Qué producir
Prolonga el pasaje sobre la verdad y el bien común a partir de su última oración.

La verdad es la especie de bien que uno puede poseer solamente si uno no lo tiene como suyo propio, como poseído por uno mismo. En el momento en que es atrapada como algo privado, deja de ser verdadera; se convierte en una verdad falsificada o distorsionada, una media verdad o absolutamente una no verdad. Ésta es la razón por la que el credo cristiano, o hasta el acto de un sacrificio heroico equivalen a nada sin la caridad, como enseña San Pablo (1 Cor. 13). Aunque tales cosas sean verdaderas y buenas abstractamente, sólo son buenas y verdaderas concretamente para el sujeto, cuando las abraza con una voluntad buena, es decir, con un amor correcto del yo, que necesita el amor de Dios y del prójimo.

Es en este contexto donde la relación fundamental del bonum privatum y el bonum commune resulta evidente: el bien común, entendido propiamente, no es algo que, por encima de todo, sea personalmente “bueno para mí”; es precisamente lo que es mejor y lo más perfectivo para mí, simplemente hablando. Lo que es participable más en común es, al ser participado, lo más beneficioso para todos los que participan de él.[20] 

“El bien propio de alguien” no sólo permite sino que necesita que su propio yo se extienda amando a otros en razón de sí mismos, lo que implica amar bienes verdaderamente comunes a muchos. Respecto de mi bien como persona hay más que los bienes privados o las perfecciones que poseo. Mi identidad crece, mi bondad se amplifica, cuando me uno afectivamente con otra persona o comunidad en un amor que busca el bien de este otro en razón de sí mismo.

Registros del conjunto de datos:
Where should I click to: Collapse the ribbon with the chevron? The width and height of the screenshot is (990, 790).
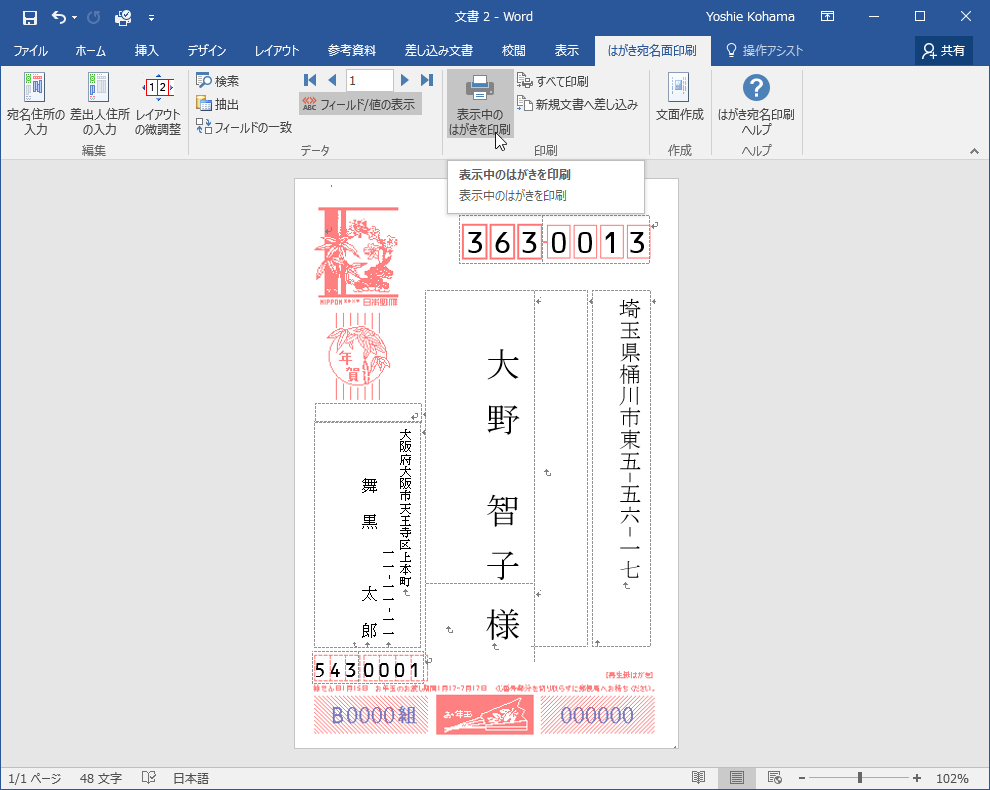[x=974, y=150]
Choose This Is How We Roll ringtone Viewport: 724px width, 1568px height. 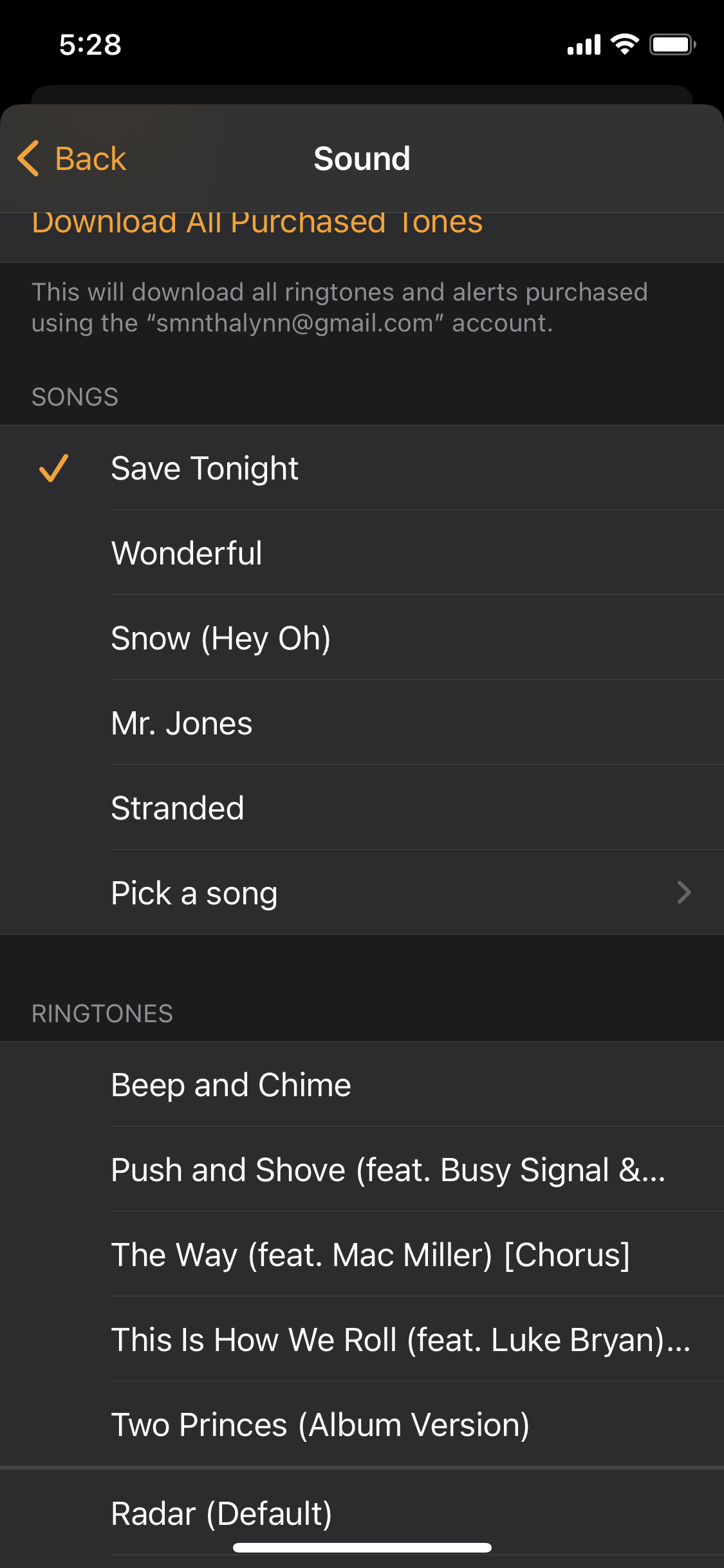[362, 1339]
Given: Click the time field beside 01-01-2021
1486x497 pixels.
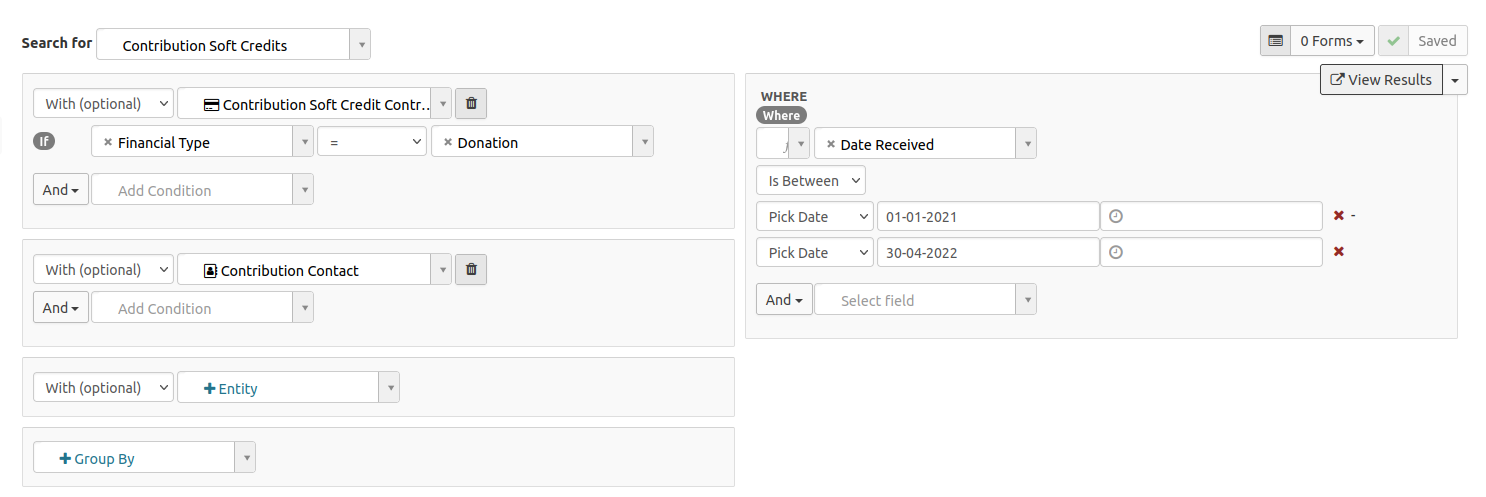Looking at the screenshot, I should 1211,216.
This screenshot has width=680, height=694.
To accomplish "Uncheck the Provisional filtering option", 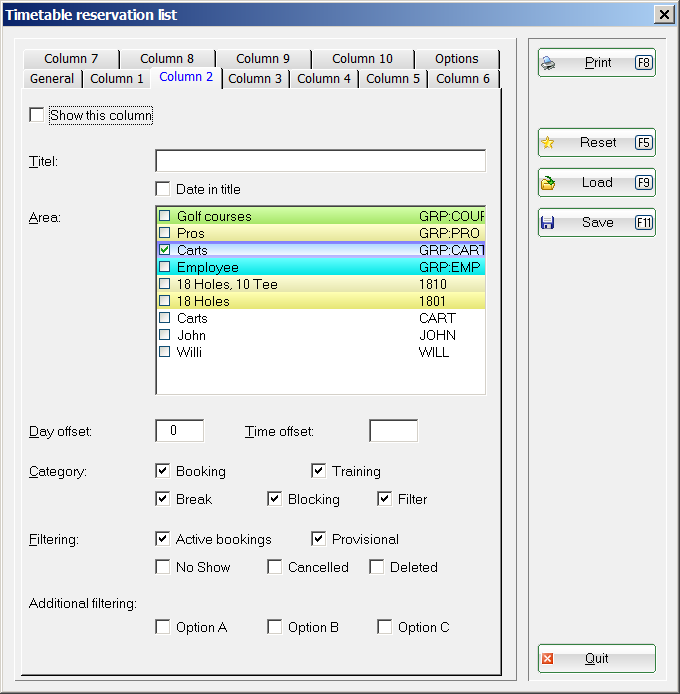I will pyautogui.click(x=319, y=539).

Resultado del ejercicio
Esto suena paradójico, como tantas otras verdades básicas. Mi bien no es simplemente mi bien, sino que incluye tu bien; ciertamente, nuestro bien es más verdaderamente lo que es bueno para mí que cualquier otro bien que sea solo mío. La base de una amistad que sea verdaderamente humana es la unión de las mentes o espíritus a través de los bienes que son comunes, comunicables, e inagotables; esta relación tiene el potencial para un crecimiento y una fruición continuos. Los bienes materiales, que son inherentemente privados (es decir, compatibles sólo por predicación), agotables y sólo potencialmente divisibles, no pueden ser una base estable para una amistad.[21]

El amor genuino no sólo construye una unión personal, sino que destruye todo lo que sea incompatible con ella. El amor no solamente tiende a que los amigos compartan sus raíces en el bien común, sino que desarraiga todo lo que de los bienes privados pudiera interferir en esa comunión. Para poder unir, el amor también divide; lo obliga a un hombre a dejar de estar apegado a sí mismo, para poder apegarse a otro—de modo que pueda derramar su tiempo, su energía, sus acciones, sus posesiones a favor de otros. Aunque los amigos nunca lleguen a mezclarse en una identidad numérica, entran en una comunión genuina entre sí por medio de un poder del amor unificante y transformador. Cuando una persona ama a otra como se ama a sí misma, llega a estar fuera de sí misma para amar y promover el bien de la otra como hace con el suyo propio. Su identidad toma colorido y hasta puede transfigurarse por medio de una operación extática.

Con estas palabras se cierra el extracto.